14 July 2021
The supercomputer, NVIDIA’s Cambridge-1, has been launched with founding partners including King’s College London and Guy's and St Thomas' NHS Foundation Trust.
Cambridge-1 enables scientists and healthcare experts to use the powerful combination of AI and simulation to carry out ground-breaking research to the benefit of patients.
As founding partners of Cambridge-1, King’s College London and Guy’s and St Thomas’ NHS Foundation Trust are using the supercomputer to teach AI models to generate synthetic brain images by learning from thousands of MRI brain scans, from patients of various ages and with different medical conditions.
This computer-generated data will enable a more nuanced understanding of what diseases such as dementia, stroke, brain cancer and multiple sclerosis look like, potentially leading to earlier and more accurate diagnosis.
Prof Sebastien Ourselin, Head of the School of Biomedical Engineering & Imaging Sciences at King’s College London, said:
Having a partnership in place between a large company like NVIDIA and the NHS will help to solve two major issues: access to data and access to power.
Through this partnership, we will be able to use a scale of computational power that is unprecedented in healthcare research. It will be truly transformational for the health and treatment of patients.
Carried out in close collaboration with the NHS and biomedical database, UK Biobank, the research leverages several of the UK’s world-leading healthcare resources. King’s College London will share the synthetic data model with the research and start-up community to accelerate research.
Prof Ian Abbs, Chief Executive Officer of Guy’s and St Thomas’ NHS Foundation Trust, said:
The power of artificial intelligence in healthcare will help to speed up diagnosis for patients, improve services such as breast cancer screening, and support the way that we risk assess and prioritise patients according to clinical need.
We are excited about our involvement in the Cambridge-1 data centre as it will enable us to be amongst the first to benefit from these new AI capabilities — using the very latest technology to benefit our patients, as well as manage precious resources more efficiently.
Cambridge-1 represents a $100 million investment for NVIDIA. In addition to King’s College London and Guy’s and St Thomas’ NHS Foundation Trust, launch partners include AstraZeneca, GSK and Oxford Nanopore Technologies. NVIDIA will collaborate with researchers to make much of the work available to the greater scientific community.

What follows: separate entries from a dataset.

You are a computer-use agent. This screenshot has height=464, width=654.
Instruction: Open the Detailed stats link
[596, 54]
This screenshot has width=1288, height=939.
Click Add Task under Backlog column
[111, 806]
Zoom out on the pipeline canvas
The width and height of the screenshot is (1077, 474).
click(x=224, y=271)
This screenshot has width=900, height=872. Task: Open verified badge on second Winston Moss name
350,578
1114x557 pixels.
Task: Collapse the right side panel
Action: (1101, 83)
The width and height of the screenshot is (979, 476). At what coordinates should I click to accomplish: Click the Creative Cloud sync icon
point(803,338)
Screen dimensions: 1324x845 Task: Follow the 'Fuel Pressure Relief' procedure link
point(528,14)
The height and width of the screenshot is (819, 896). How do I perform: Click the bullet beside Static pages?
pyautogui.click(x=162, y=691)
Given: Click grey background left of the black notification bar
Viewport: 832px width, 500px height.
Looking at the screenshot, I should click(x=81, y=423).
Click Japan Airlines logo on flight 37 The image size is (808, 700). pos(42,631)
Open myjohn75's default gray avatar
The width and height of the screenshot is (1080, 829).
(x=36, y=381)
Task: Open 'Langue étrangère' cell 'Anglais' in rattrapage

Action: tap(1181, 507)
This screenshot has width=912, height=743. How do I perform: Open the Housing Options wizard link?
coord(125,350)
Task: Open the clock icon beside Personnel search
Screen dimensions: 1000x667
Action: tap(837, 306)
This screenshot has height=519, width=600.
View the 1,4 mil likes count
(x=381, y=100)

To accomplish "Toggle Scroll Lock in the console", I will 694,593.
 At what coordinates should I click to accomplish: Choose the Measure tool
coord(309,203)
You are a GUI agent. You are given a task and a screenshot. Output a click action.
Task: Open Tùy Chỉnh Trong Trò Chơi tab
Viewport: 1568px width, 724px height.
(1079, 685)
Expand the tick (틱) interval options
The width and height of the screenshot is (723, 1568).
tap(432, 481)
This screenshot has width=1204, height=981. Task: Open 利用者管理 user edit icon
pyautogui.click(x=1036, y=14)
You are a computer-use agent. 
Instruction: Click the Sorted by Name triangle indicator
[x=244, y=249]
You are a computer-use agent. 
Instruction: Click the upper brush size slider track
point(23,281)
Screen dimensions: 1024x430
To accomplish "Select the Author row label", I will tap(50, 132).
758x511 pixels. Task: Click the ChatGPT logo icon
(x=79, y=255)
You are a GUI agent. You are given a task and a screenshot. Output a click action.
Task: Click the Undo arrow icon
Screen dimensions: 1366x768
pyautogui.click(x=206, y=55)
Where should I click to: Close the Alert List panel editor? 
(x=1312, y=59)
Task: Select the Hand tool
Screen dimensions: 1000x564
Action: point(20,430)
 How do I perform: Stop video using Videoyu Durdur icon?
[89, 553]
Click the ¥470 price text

Jensen Huang, Founder and CEO of NVIDIA, said:
Cambridge-1 will empower world-leading researchers in business and academia with the ability to perform their life’s work on the UK’s most powerful supercomputer, unlocking clues to disease and treatments at a scale and speed previously impossible in the UK. The discoveries developed on Cambridge-1 will take shape in the UK, but the impact will be global, driving ground-breaking research that has the potential to benefit millions around the world.
At King’s Health Partners Neurosciences we are using our collective expertise to become a global top ten Neurosciences Institute, demonstrated through excellence in research, education and clinical practice.